#### What you will do
Scan the records below for the line with "How do I perform: Click" and the line with "Given: Toggle AI Enrichable for Aspect Ratio". Repeat those two lines and every line between them exactly, and nothing else.

#### Stored data entries
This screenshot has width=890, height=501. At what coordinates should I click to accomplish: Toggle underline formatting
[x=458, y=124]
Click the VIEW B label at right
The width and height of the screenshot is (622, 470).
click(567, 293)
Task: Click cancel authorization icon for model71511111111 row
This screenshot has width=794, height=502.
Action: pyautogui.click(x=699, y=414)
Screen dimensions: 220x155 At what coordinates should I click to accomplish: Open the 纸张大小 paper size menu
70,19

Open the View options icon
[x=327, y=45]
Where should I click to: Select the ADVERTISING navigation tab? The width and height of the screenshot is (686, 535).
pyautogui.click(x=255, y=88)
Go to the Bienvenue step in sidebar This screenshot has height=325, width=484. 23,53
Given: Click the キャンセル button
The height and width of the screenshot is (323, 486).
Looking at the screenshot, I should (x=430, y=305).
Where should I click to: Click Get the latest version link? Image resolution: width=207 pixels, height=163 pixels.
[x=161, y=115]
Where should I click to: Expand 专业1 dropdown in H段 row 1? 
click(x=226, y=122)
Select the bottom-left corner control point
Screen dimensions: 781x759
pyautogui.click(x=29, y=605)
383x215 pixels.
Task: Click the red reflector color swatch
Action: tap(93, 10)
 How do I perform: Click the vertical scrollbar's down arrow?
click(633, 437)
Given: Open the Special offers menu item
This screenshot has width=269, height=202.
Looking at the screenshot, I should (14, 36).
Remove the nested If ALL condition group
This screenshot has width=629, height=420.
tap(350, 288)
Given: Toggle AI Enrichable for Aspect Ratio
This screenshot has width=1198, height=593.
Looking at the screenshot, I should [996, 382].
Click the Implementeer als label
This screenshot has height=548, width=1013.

#### Reply
 How do I perform: Click the vertical scrollbar's down arrow?
click(633, 437)
Given: Open the Special offers menu item
This screenshot has width=269, height=202.
Looking at the screenshot, I should (14, 36).
Remove the nested If ALL condition group
This screenshot has width=629, height=420.
tap(350, 288)
Given: Toggle AI Enrichable for Aspect Ratio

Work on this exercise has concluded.